Kleist had his own character, but also the times were complex. It was the beginning of the century, France had his revolution, but in Germany with a lot of different little states - with maybe only the German language as common thing - revolution draw more inwards. There was maybe to mutch and maybe to much different things: enlightment and ‘sturm und drang’, the optimism from science and technik, the machine!, but also the beginning of the feeling that man lost also something. There was a growing new Europe but also influences from America and Russia, even India. There were wars (for instance with the French) and repression and censure from within, and also the still new longing for freedom, equalty and progress...

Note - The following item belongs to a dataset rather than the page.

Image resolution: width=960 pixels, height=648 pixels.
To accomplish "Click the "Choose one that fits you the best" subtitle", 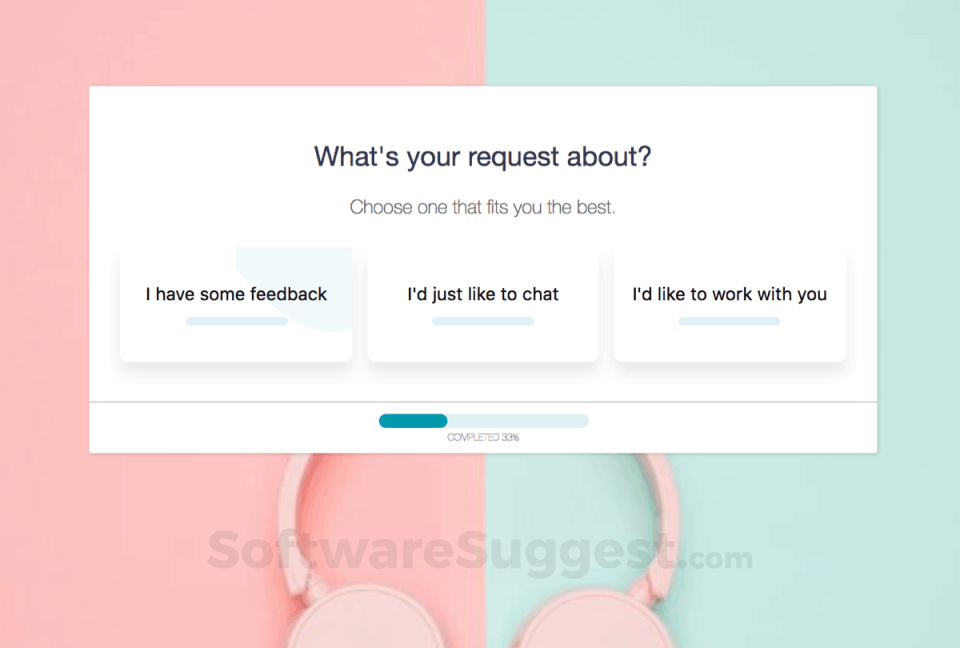I will pyautogui.click(x=483, y=208).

Philosophers were arguing about politics and social things but also a lot! about knowledge, thruth, the distance between man and the things around him: look, we are human beings and there is the world, (here is the subject and there the object), how can we reach knowledge? By our reason (rationalists), by informations from our senses (empirists), maybe by both ways (like Kant said)? Also the young German Idealistic philosopers stepped in this interessing but confusing discussion. If you want, you can read a book like On Grace and dignity from Schiller. You are then really close to the Kleist-universum.
But.
Why we should read Kleist today, unless you are a philosopher interested in early 19the century thinking?
First. We are often not aware that our thinking and feeling today is deep influenced from the 19th century. It was a ‘see of ideas’ and al our ‘conversations’ about, say: free market or religion, dead penalty, abortion, art, authenticity and so on fleed very often from there.

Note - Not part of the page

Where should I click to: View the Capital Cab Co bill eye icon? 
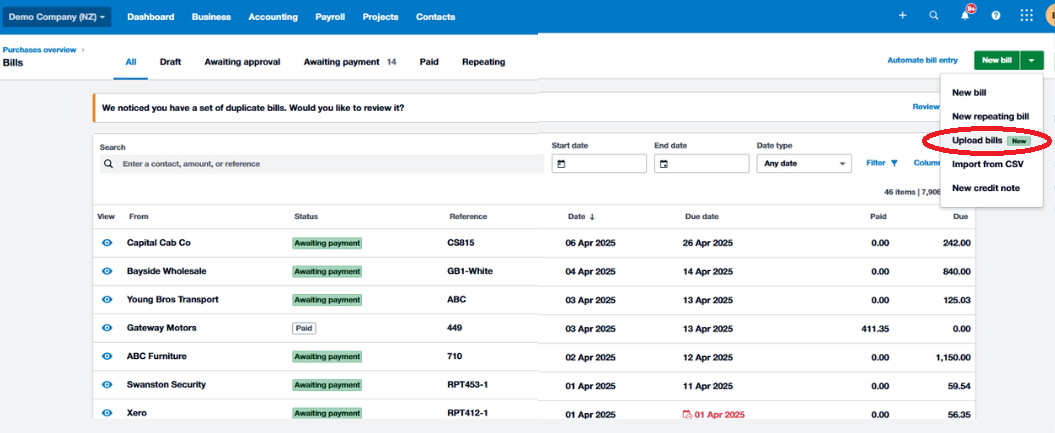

Second. Heinricht von Kleist came to early, they say, and is more modern than a lot of other later 19th century persons. It is true, in temperament and content he looks closer to us then, for instance, Goethe. (Of course, others, like Goethe and Shiller became much older, and more boring, then the for ever young Kleist.) But, his style, I have to admid, I was impressed.
Third. Kleist had a very short spectacular life. (Maybe because he embodied to much the chaos of the early 19the century). He was a soldier at fifteen (a family tic), decided at early twenty to study (a lot), science, philosophy, maths..., but he became not a scientist but instead started to write literature (plays, poems...), he travelled a lot in Europe (also triggered by ideals, for instance, he went to Suisse to become a peasant - ah, Rousseau!), he invented some things (I think also a sort of submarine?) he started a magazine and later on a newspaper in Berlin,... and so on,
but at 34 he decided to kill himself (together with a sick friend - he shoot her first.)
So.
But around a year for his dead, he wrote the text ‘On the puppet theatre’.
Well.
I give you - as a bridge to Kris Verdonck - a short reading-experience and a few remarks.
On the website from the Rietveld (under projects- in residence) I give you more information, and also on my own website. You can, for instance, find the images of the works of art mentioned in the text, or some remarks for better understanding.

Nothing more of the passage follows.